I am trying to add a couple of million rows to a table in exasol one column is supposed have increasing integer values (1 - xmio). I can't get my python script to run in parallel and distribute the load to different nodes in the cluster. Because of that the process takes days to complete, which is not sufficient.
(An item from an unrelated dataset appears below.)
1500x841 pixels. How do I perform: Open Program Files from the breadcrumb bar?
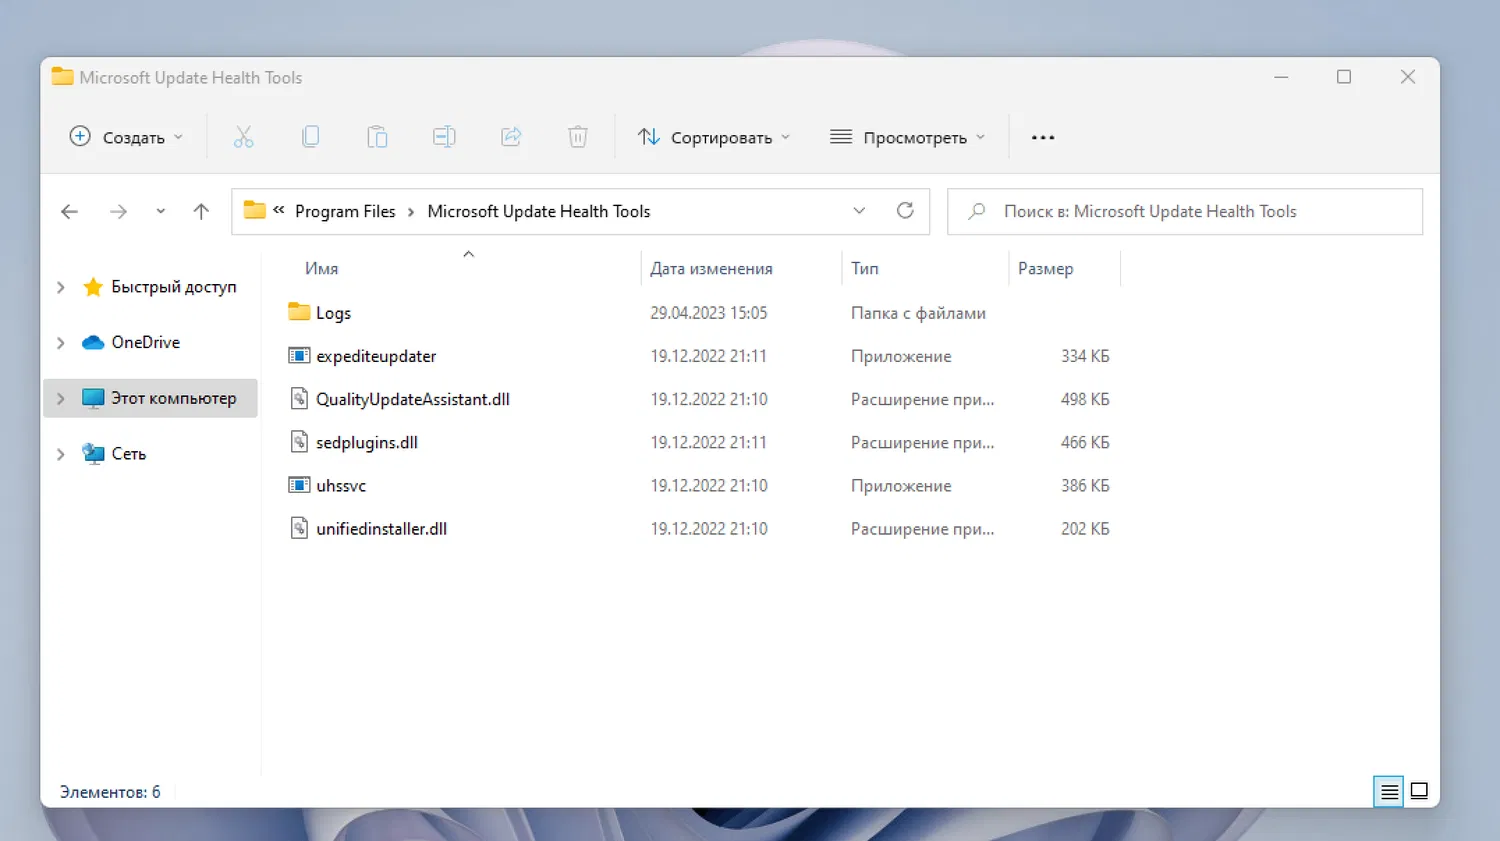click(x=345, y=211)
Since CSV-Import is parallel in exasol I created a CSV with 250mio rows locally, zipped it and uploaded it into the table, this was the fastest approach yet, taking 7 minutes (bottlenecked by my upload speed).
Other Approaches:
CREATE SCRIPT BIG1 (bound) AS
i = 0
while i < bound do
query([[insert into USER_XXXXX.BIG values (:n, null, null, null, null, null)]], {n=i})
i = i+1
end
/
EXECUTE SCRIPT BIG1(250000000);
Very naive approach because inserts are slow, takes years to complete
CREATE PYTHON SCALAR SCRIPT USER_XXXXX.BIG2 ("AMOUNT_TO_CREATE" DECIMAL(18,0))
EMITS (val DECIMAL(18,0), val BOOLEAN, val BOOLEAN, val BOOLEAN, val BOOLEAN, val BOOLEAN) AS
def generate_sql_for_import_spec(import_spec):
return "SELECT USER_XXXXX.BIG2("+import_spec.parameters["AMOUNT_TO_CREATE"]+")"
def run(ctx):
for i in range(1, ctx.AMOUNT_TO_CREATE + 1):
ctx.emit(i, None, None, None, None, None)
/
IMPORT INTO USER_XXXXX.BIG FROM SCRIPT USER_XXXXX.BIG2 WITH AMOUNT_TO_CREATE='250000000';
Works better and runs fully on the server. Takes about 33 Minutes to execute
I understand, that the script can't run in parallel as is. It would be easy to partition it in 50Mio Chunks and run it on 5 nodes. Unfortunately I have no Idea how to connect to other nodes or assign script execution to specific nodes in the cluster.